As you can see, the pipeline works equally well for Gaslands as a large, aboveground sprawling rust monster….

…as it does for 28mm skirmish, as you can see with these Heroclix Teenage Mutant Ninja Turtles.

One look at this and I decided I need more pipe, and more fittings, in order to have maximum variation in my layouts. I bought another 5′ piece of 1/2″ PVC pipe, which will be more than enough. In addition to the extra fittings I already have, I purchased a few more. So I’m pretty much set to have games in a maze of pipes, should I desire.

My thanks to all who participated in TerrainTime 2019! You can see their contributions at their respective blogs. While you’re visiting, check out their other posts and drop a comment or two if so inclined!

Jeremy at Carrion Crow’s Buffet  scratch-built a terrific Star Wars Imperial bunker.

Kieron at Cheaphammer! made some ruins and a jungle board (complete with submerged alligator) for TerrainTime, as well has prolifically posting a lot of other cool stuff over the course of the month.

Daniel at Wade’s World of Wargaming  made a spectacular Wizard’s Tower from scratch.

Anton at Anton’s Wargame Blog  really went all out, scratchbuilding a hexagonal “Dark Tower”, complete with spiral staircases, and basing/converting a Playmobil coliseum that looks amazing! Inspiring work, Anton!

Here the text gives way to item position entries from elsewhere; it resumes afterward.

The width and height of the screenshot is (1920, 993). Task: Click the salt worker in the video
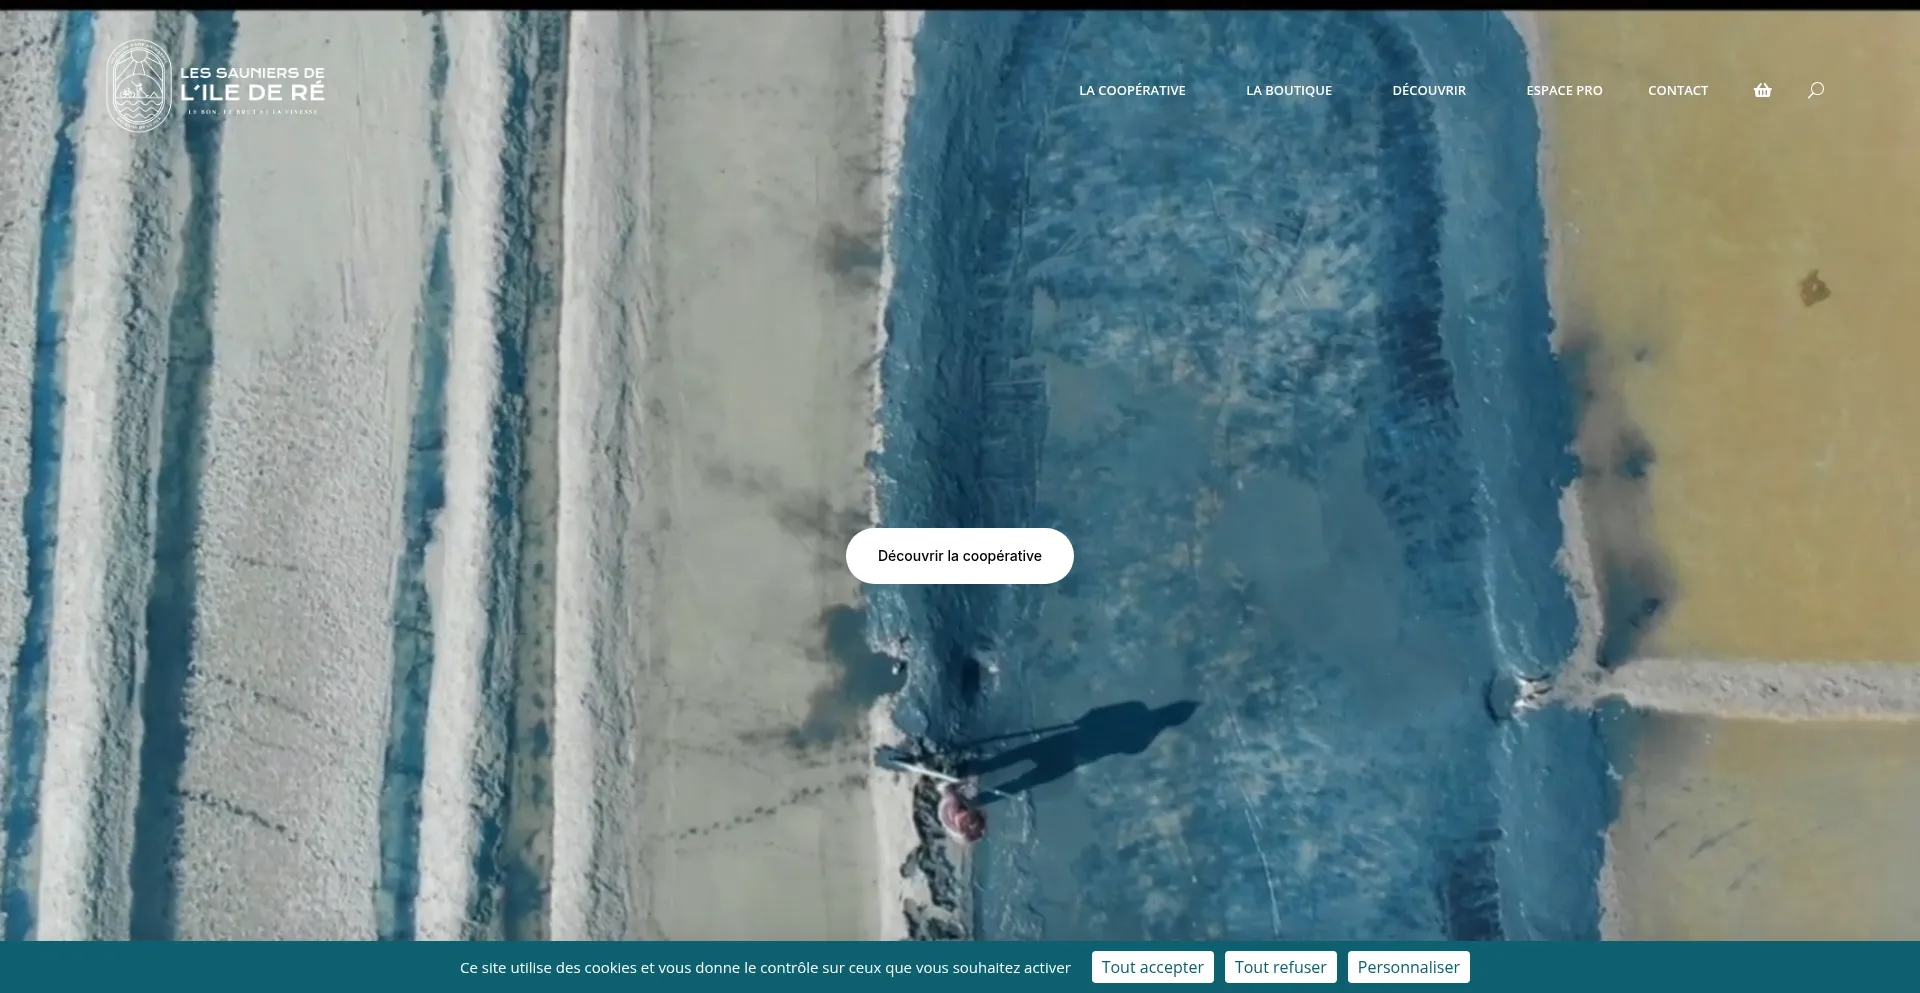point(961,812)
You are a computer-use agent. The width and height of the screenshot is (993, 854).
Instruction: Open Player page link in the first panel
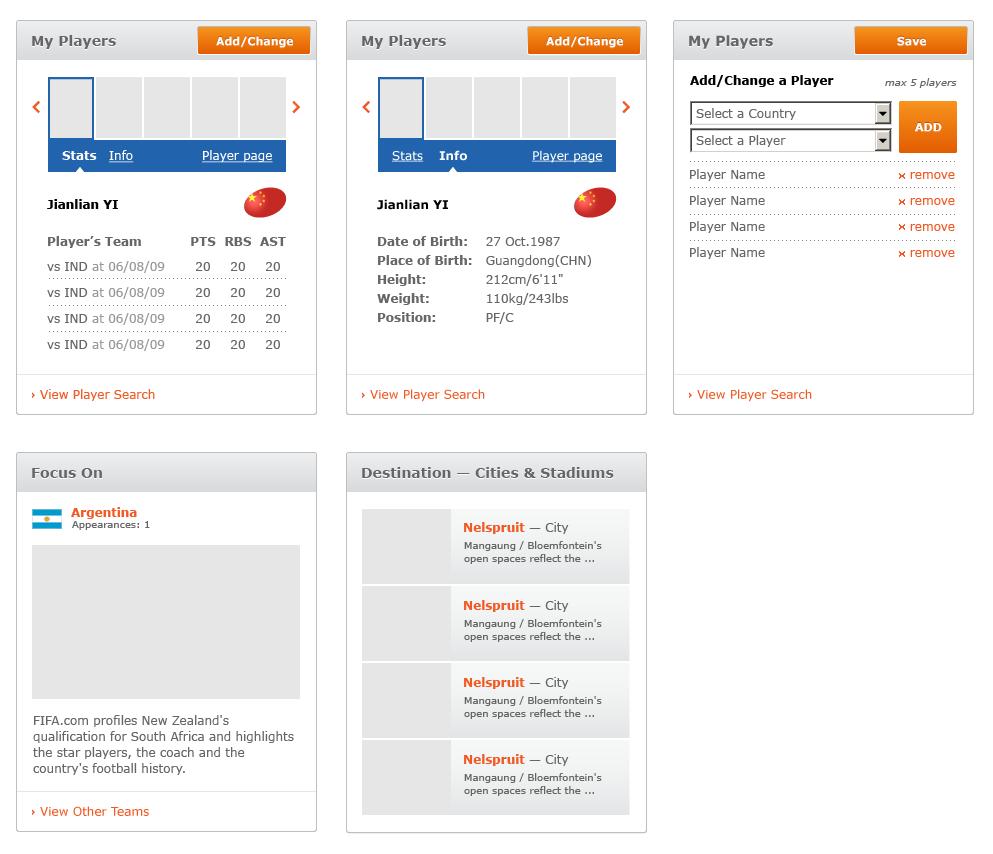[x=237, y=156]
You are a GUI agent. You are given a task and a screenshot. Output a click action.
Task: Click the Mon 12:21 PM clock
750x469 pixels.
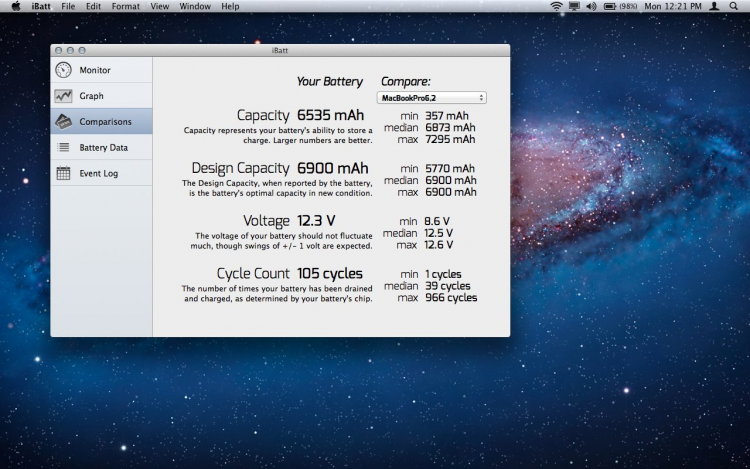672,6
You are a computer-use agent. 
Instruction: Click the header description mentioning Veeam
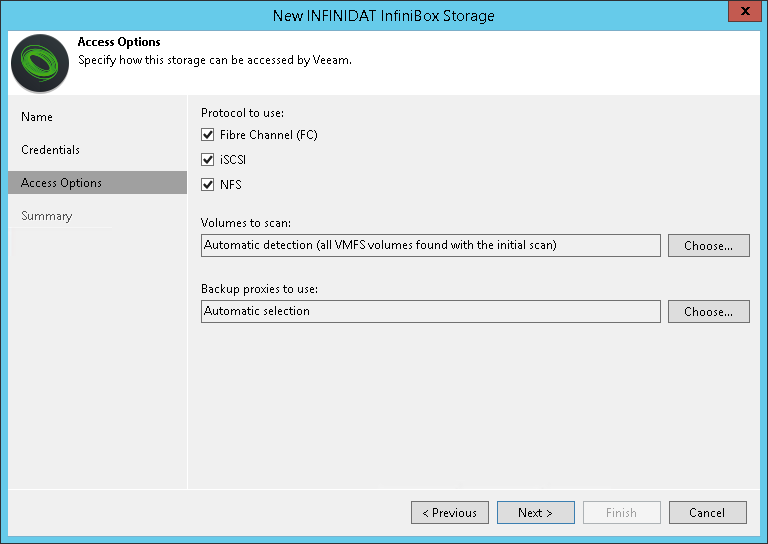click(x=215, y=60)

Charles the Modeller at All Hell Let Loose painted some 6mm Brigade Models buildings and made some terrain plates, complete with walls and foliage. I envy you, Charles. 6mm terrain must be so much easier to store…

Codsticker at Codsticker’s Historicals  made the Hornet’s Nest, an area of terrain specific to the Battle of Shiloh (ACW) which includes a road and lots of trees. It looks fantastic, and you can see it and the battle report in which it was used over at his site.

Thanks again to all who participated and all who dropped by to check out the results. I still want to get that storage tank done (and probably make some more pipes) but for now I’m happy to get back to some good old-fashioned miniature painting for a while.